> _TASK INPUT_
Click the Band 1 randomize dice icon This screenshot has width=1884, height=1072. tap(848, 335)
==
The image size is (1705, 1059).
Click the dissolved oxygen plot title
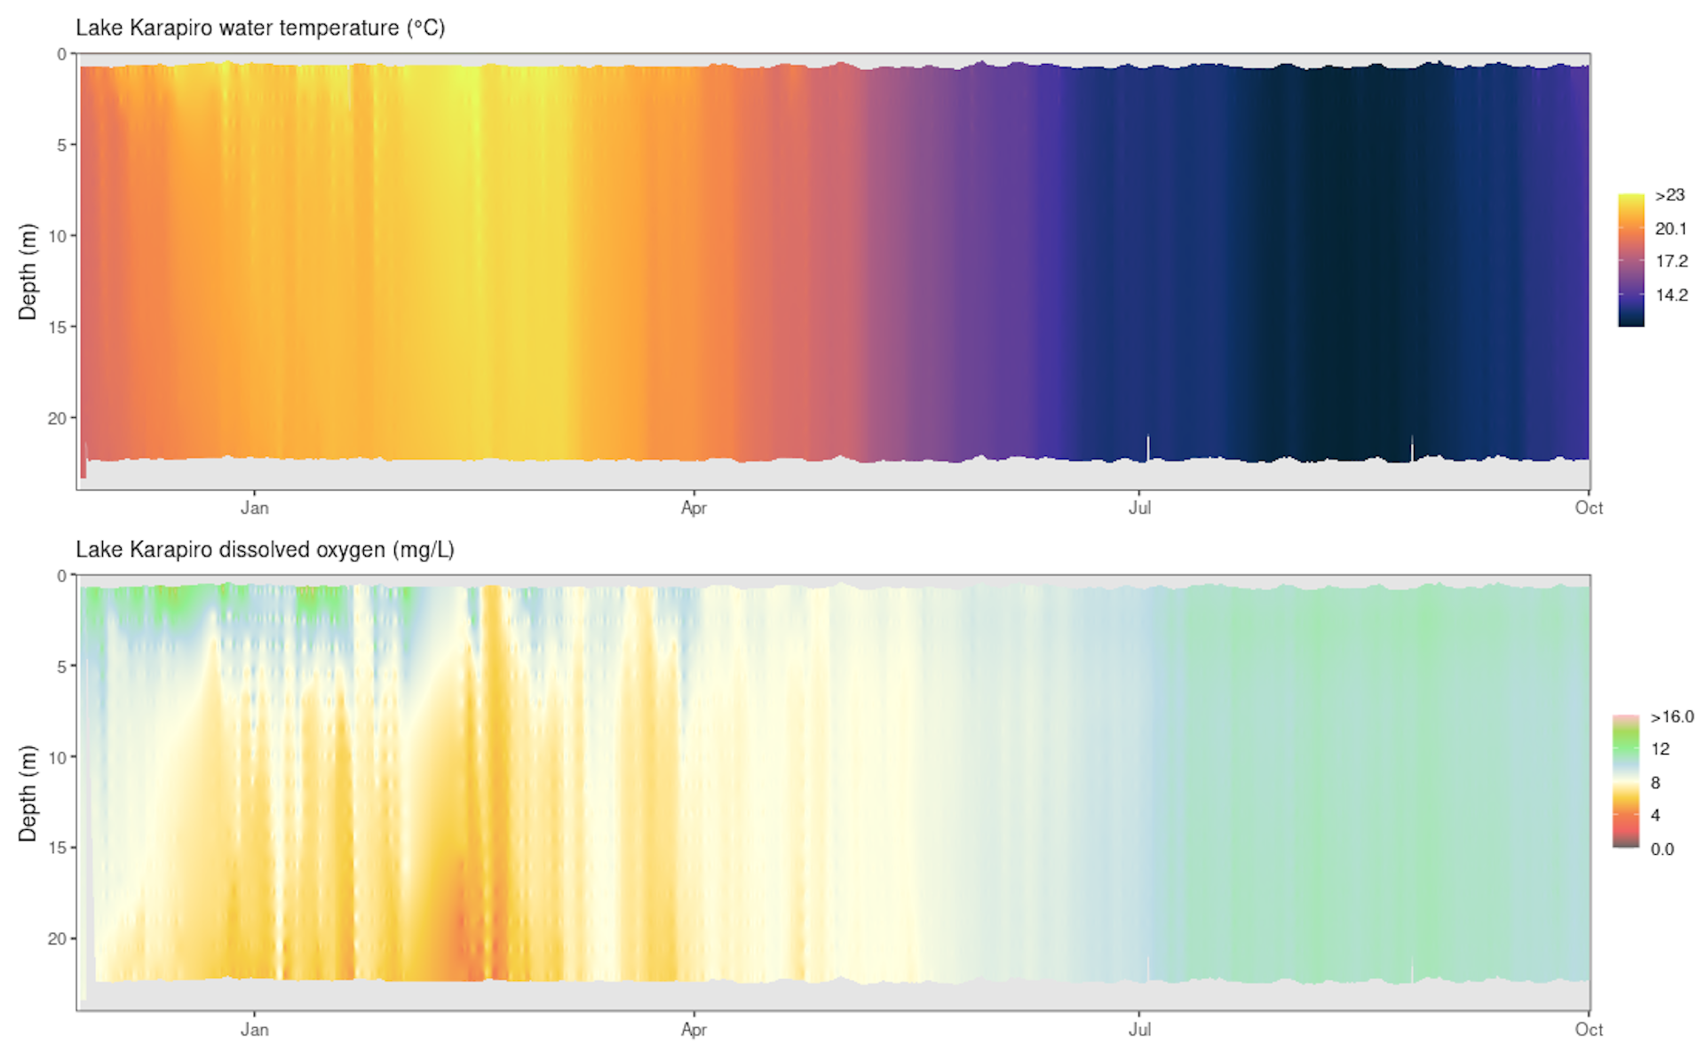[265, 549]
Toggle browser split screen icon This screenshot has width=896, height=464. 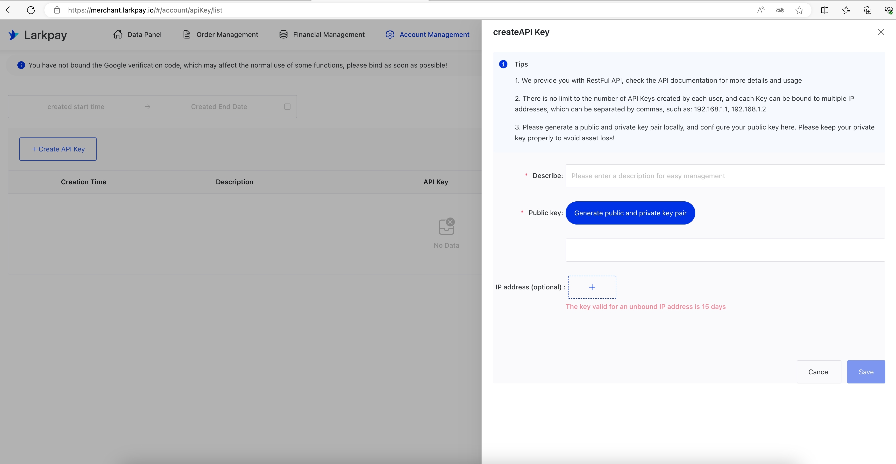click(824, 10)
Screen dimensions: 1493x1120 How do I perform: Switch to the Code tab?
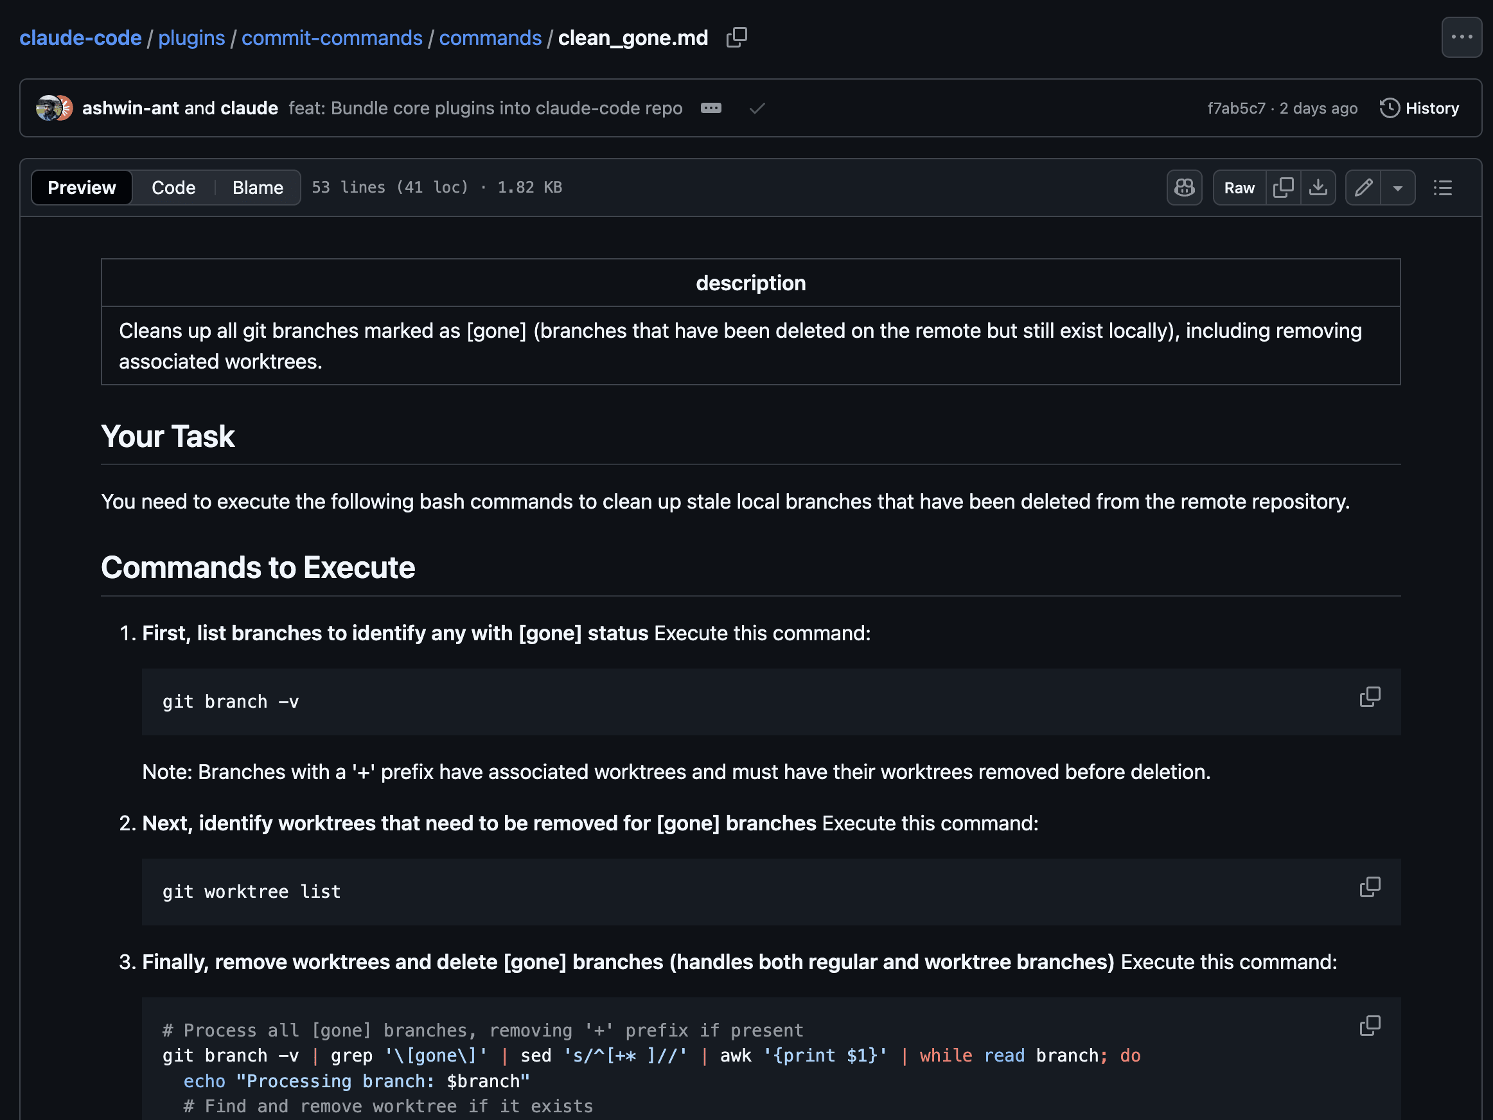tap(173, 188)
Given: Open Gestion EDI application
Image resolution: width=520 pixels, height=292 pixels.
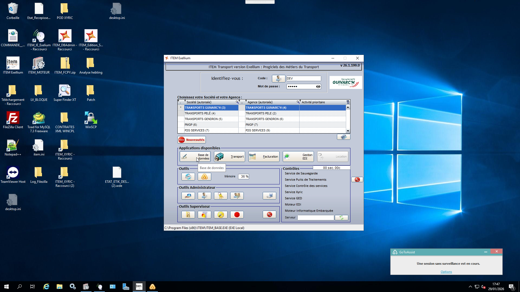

> _AIM OF THE EXERCISE_
Could you return exactly the lines above from the line with "Given: Open Gestion EDI application" to the line with "Image resolution: width=520", both included, and nothing else?

> _REPLY TO THE TASK_
Given: Open Gestion EDI application
Image resolution: width=520 pixels, height=292 pixels.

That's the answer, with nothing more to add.